TASK INPUT
= Beginning of Section =

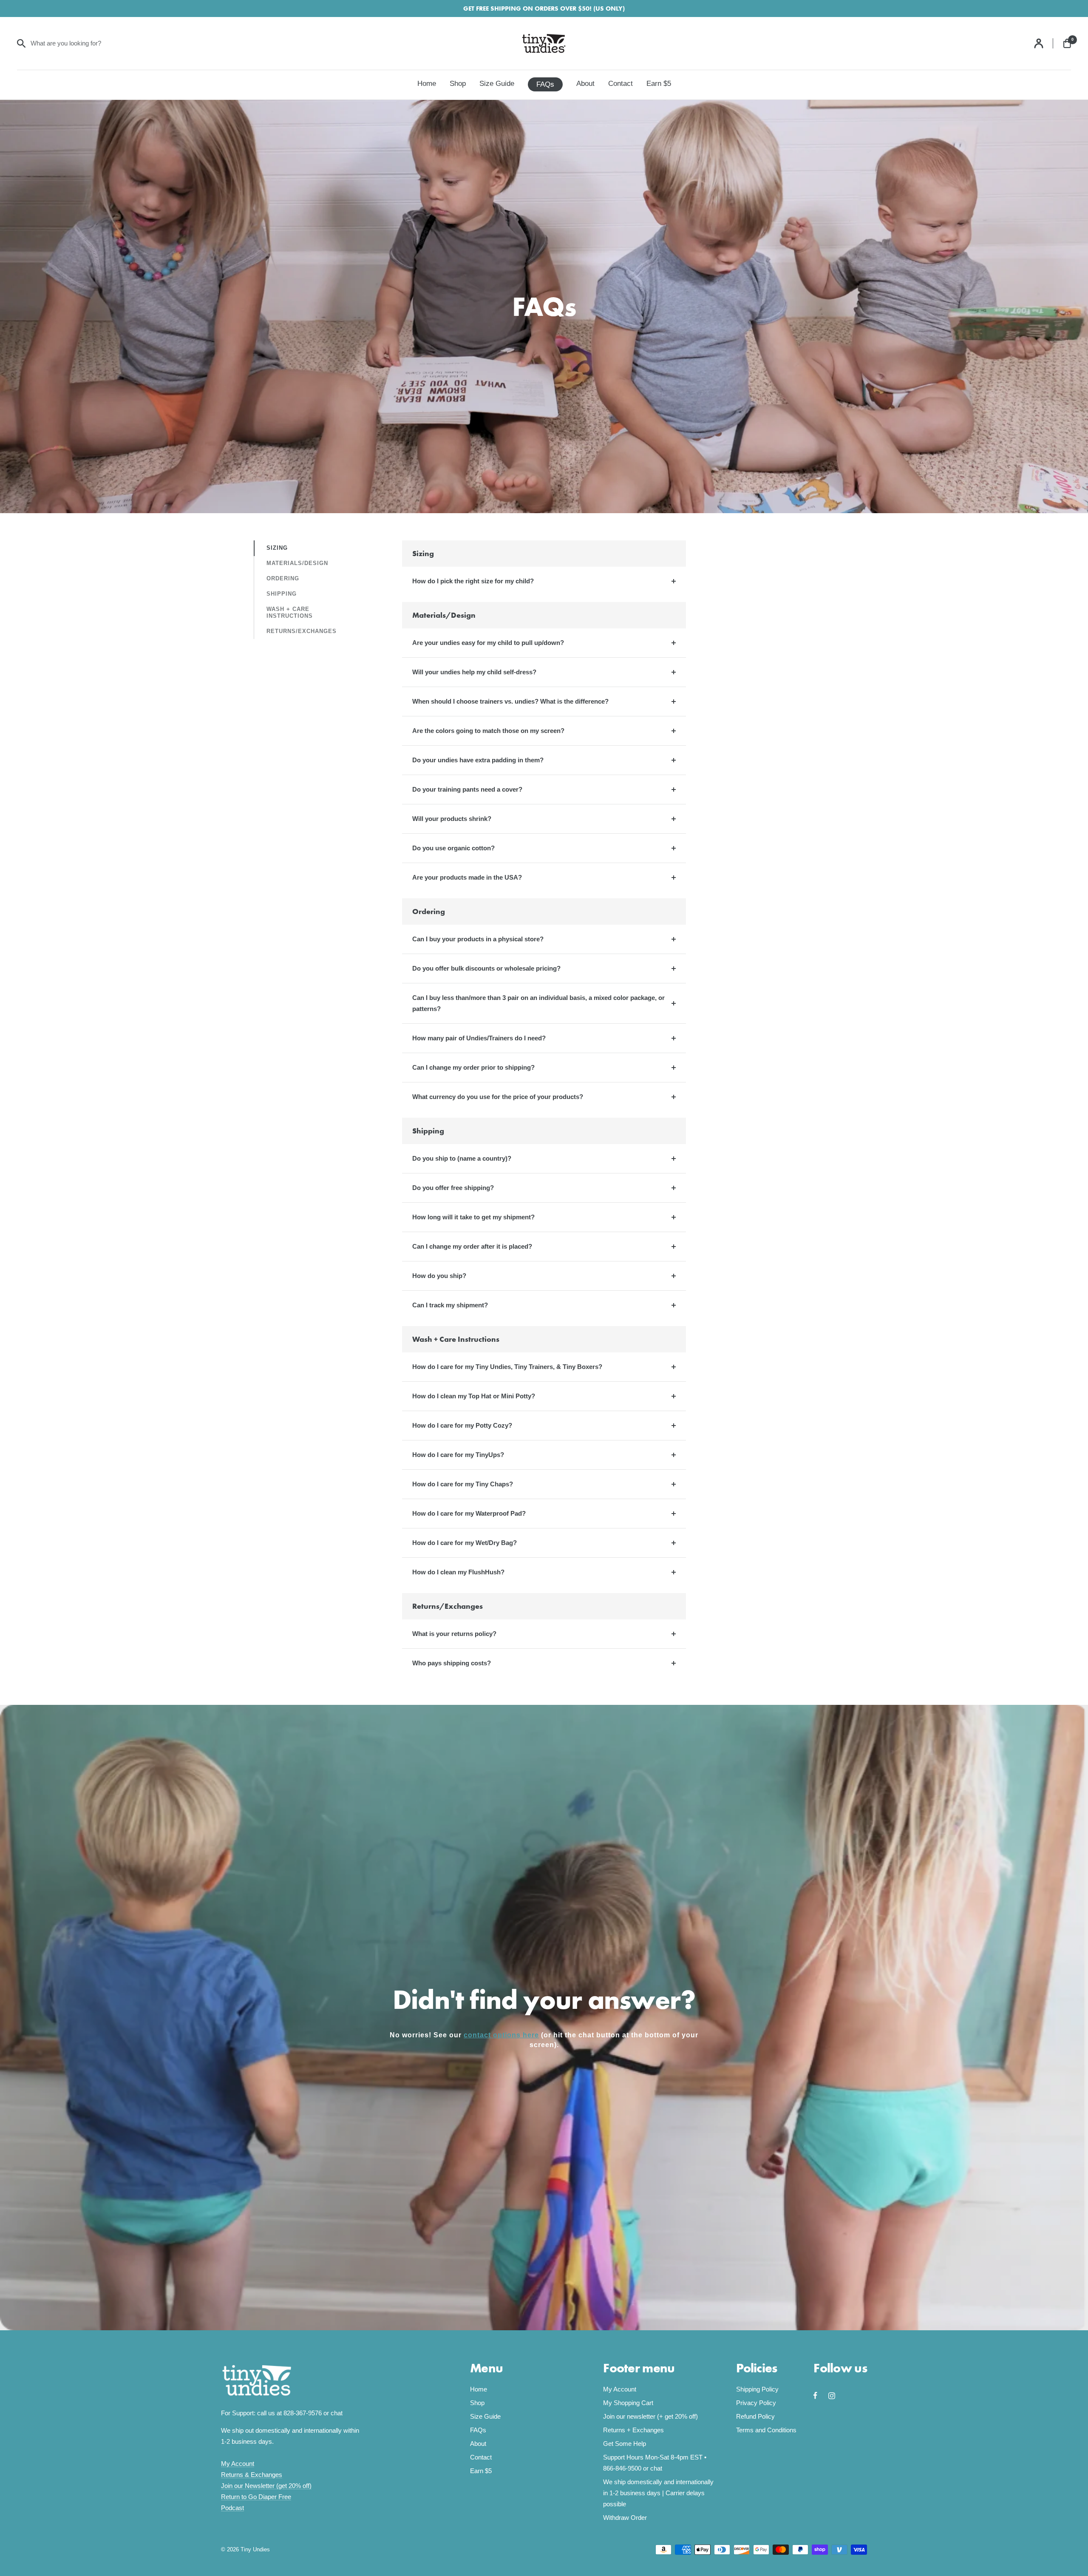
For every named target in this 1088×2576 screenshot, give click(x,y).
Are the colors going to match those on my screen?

= End of Section =
= Beginning of Section =

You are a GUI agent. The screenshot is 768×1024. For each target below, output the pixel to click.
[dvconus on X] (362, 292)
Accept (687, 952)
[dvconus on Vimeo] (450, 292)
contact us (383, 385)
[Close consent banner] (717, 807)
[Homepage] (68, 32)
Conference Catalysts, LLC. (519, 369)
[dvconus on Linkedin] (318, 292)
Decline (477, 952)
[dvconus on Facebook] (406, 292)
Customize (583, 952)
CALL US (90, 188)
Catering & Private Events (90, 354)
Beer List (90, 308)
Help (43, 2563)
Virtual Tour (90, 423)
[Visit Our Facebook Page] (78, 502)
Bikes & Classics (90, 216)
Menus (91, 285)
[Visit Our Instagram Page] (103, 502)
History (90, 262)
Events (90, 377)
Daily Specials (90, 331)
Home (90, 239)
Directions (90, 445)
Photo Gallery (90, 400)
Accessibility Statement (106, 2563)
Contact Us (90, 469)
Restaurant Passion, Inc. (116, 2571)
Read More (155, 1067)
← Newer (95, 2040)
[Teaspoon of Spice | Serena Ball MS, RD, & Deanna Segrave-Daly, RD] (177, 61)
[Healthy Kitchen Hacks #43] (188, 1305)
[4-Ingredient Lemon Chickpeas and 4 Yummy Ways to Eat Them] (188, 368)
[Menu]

= End of Section =

TASK OBJECTIVE
Copy the lines above exactly. Start with the line containing "For every named", end with the line containing "Are the colors", and include both.

RESPONSE BOX
For every named target in this 1088×2576 screenshot, give click(x,y).
Are the colors going to match those on my screen?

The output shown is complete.